You see, my feeling is that trying to guess the progress of genetics by extrapolating the complexity and insecurity of the computation chemistry is wrong. As far as I understood, genetics today is a lot about (but not only) identifying which genes (portions of DNA) are responsible of which phenotype (en.wikipedia.org/wiki/Phenotype).Therefore a lot of resources are and were allocated to create a dictionary with genes as keys and phenotype as values. This dictionary is being populated at a quite fast pace and this combined with the possibility to take genes from some organisms and implant them in the DNA of a cell of other organisms and see the resulting phenotype is already a great achievement (imagine undergrads cutting and pasting DNA daily). They are not inventing new proteins and worry that they will not "bind" enough. They just take the DNA known to produce proteins in some organisms and place it in other organisms and suddenly proteins which have a known effect in different organisms, appear in a new organism. Yes, there is a long way from here to engineering genes that will produce and deliver a medicine inside an organism but I wouldn't call this primitive at all. Sorry for the simplification and possible errors.
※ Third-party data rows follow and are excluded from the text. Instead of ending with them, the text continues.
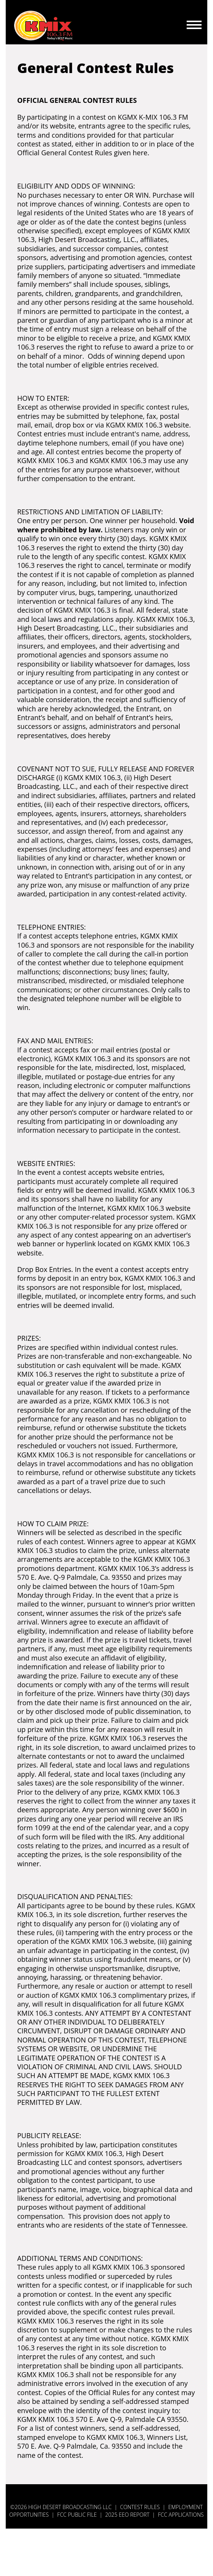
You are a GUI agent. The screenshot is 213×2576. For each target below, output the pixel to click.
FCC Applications (181, 2514)
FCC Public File (77, 2514)
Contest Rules (140, 2507)
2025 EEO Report (127, 2514)
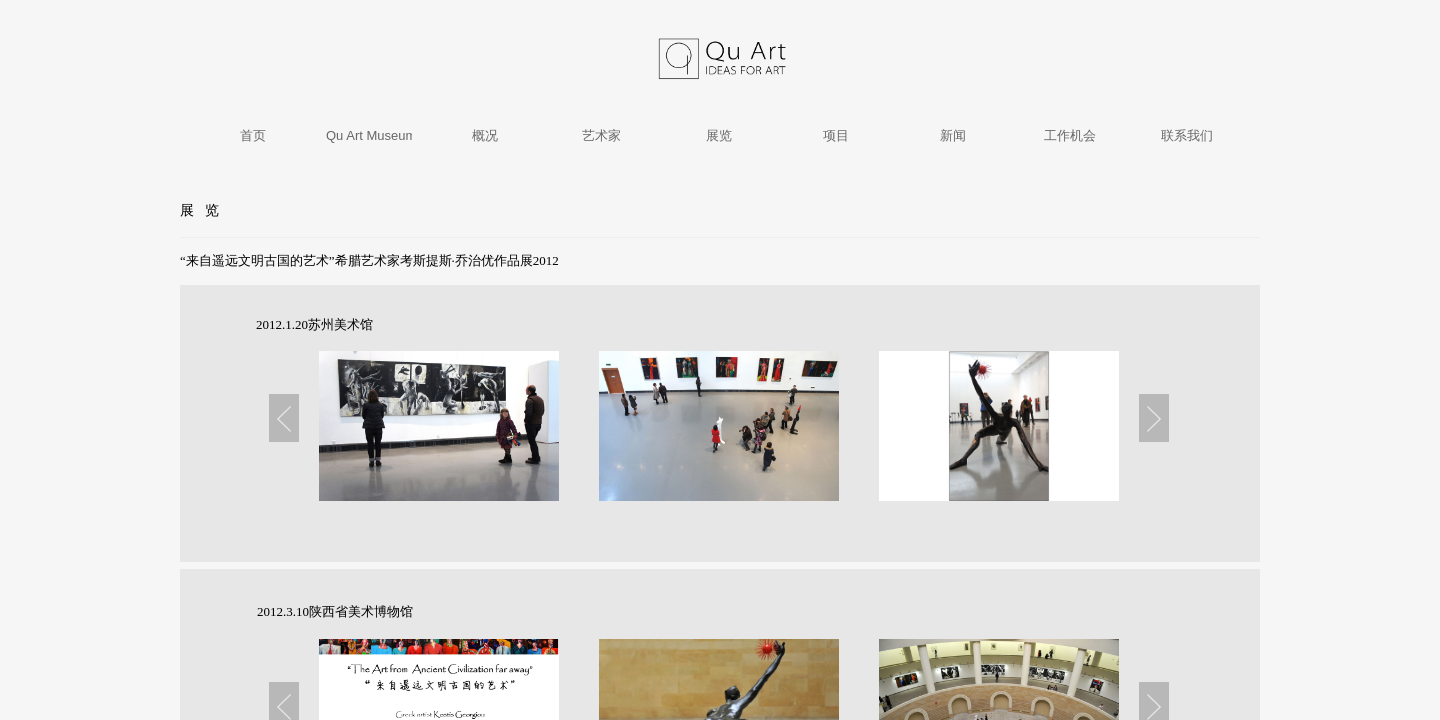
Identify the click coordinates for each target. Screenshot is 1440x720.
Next (1154, 418)
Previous (284, 418)
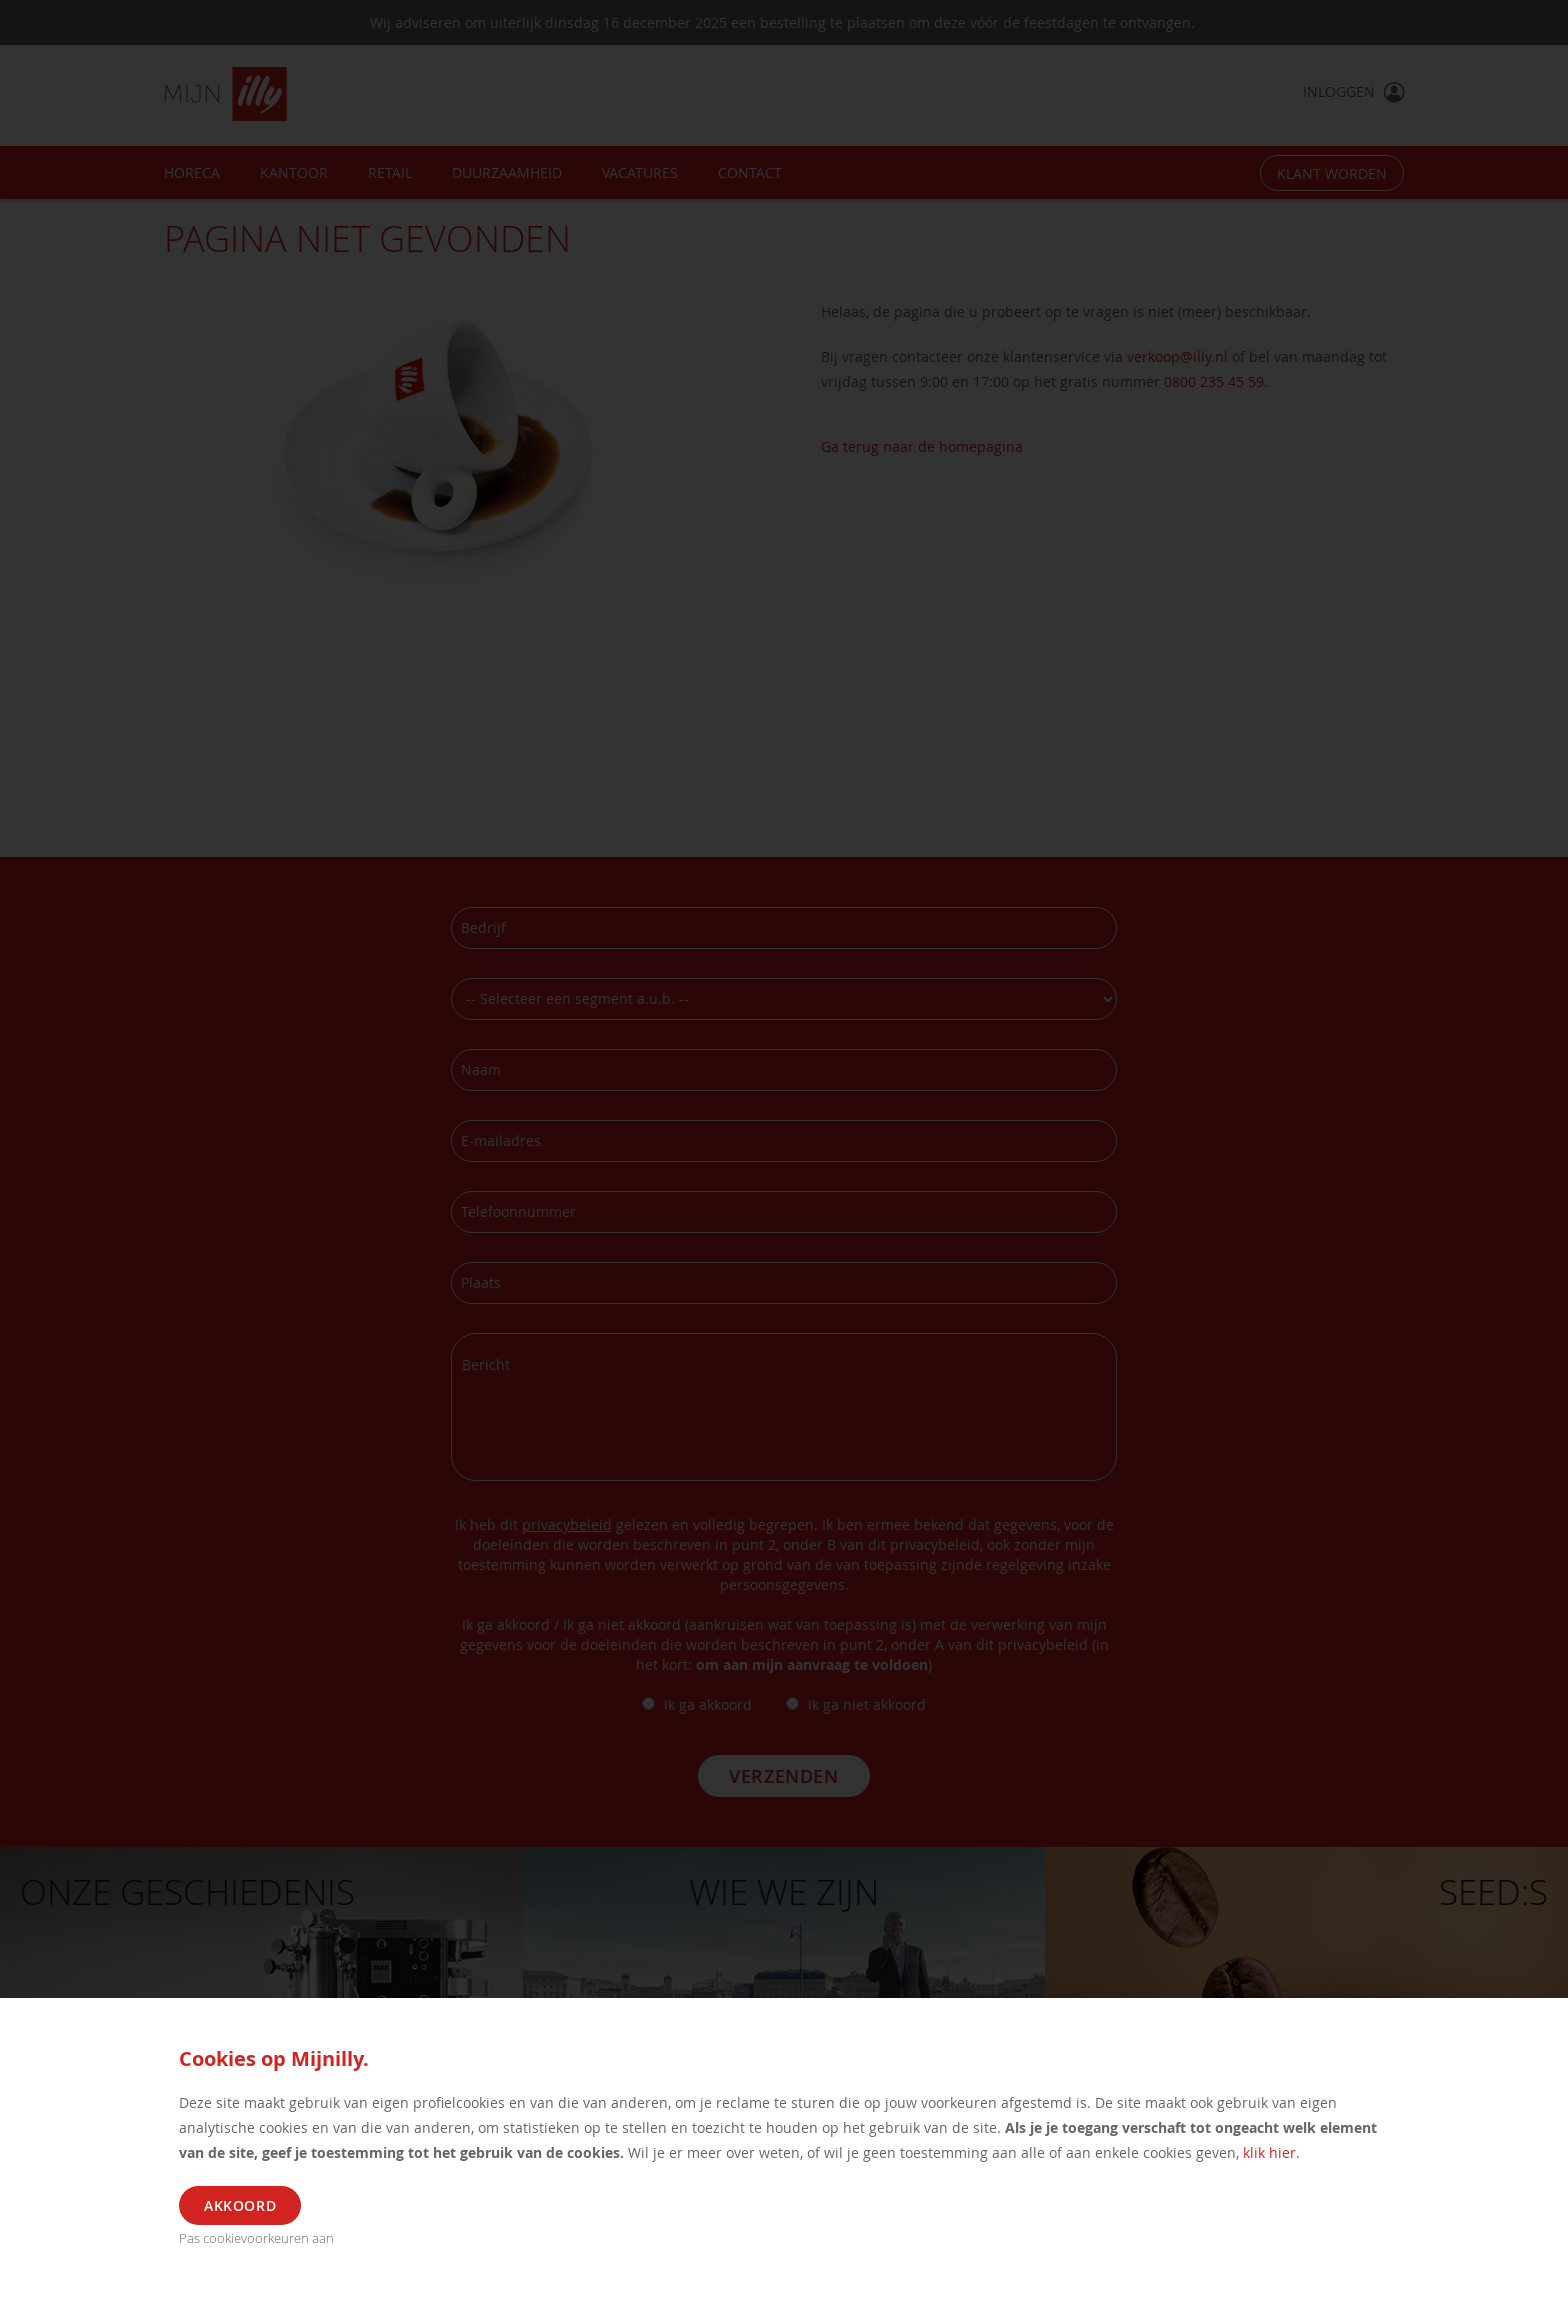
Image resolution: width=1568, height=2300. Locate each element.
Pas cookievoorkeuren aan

OK, I see your perspective now. I agree that our understanding of how genes encode for proteins is well developed, as are our techniques for "transplanting" a gene from one organism to another.
What we have very little handle on is gene regulation. All those "non-coding" genes that scientists used to think were junk? They are actually used to control gene transcription.
Controlling this is infinitely easier in a simple organism like a hookworm, but the complexities of in human borders on obscene.